### WHAT YOU HAVE TO DO
The word to look for is "accomplish". Report every line of the entries below that has it.
··· SUPPLIED MATERIAL
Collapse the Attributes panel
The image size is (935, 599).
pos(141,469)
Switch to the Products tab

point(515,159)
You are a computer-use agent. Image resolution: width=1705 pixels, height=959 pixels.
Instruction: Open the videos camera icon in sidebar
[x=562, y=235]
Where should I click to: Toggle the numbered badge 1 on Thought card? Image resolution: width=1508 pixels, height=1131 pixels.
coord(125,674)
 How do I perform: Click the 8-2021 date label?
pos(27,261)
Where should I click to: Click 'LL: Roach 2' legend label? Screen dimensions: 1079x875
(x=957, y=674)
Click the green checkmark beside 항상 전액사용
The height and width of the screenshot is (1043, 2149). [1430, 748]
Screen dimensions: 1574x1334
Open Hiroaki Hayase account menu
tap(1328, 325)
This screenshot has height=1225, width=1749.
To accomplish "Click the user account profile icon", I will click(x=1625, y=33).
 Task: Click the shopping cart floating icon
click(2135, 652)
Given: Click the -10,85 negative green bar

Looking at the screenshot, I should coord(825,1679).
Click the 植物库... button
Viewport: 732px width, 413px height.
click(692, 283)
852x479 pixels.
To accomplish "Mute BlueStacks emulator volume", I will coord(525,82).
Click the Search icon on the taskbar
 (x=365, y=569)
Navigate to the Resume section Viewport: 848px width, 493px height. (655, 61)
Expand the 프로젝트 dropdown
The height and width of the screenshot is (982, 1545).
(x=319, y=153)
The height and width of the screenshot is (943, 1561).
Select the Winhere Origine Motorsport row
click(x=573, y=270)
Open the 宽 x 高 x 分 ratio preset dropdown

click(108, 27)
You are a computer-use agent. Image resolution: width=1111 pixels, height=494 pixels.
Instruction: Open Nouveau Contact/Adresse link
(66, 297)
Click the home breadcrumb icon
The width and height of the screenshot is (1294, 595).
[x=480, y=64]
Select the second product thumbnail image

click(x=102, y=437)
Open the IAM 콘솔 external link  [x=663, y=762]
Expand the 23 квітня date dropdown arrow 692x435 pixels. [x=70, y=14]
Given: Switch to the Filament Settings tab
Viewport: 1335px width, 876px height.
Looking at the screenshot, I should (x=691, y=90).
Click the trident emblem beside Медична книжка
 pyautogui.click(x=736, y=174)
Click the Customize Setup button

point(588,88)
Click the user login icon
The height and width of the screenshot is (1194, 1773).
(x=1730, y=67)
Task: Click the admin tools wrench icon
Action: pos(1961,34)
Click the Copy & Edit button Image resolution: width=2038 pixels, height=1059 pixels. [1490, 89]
······
### ANSWER FOR THIS EXERCISE
To accomplish "Click the user account profile icon", I will click(x=1625, y=33).
To accomplish "Mute BlueStacks emulator volume", I will coord(525,82).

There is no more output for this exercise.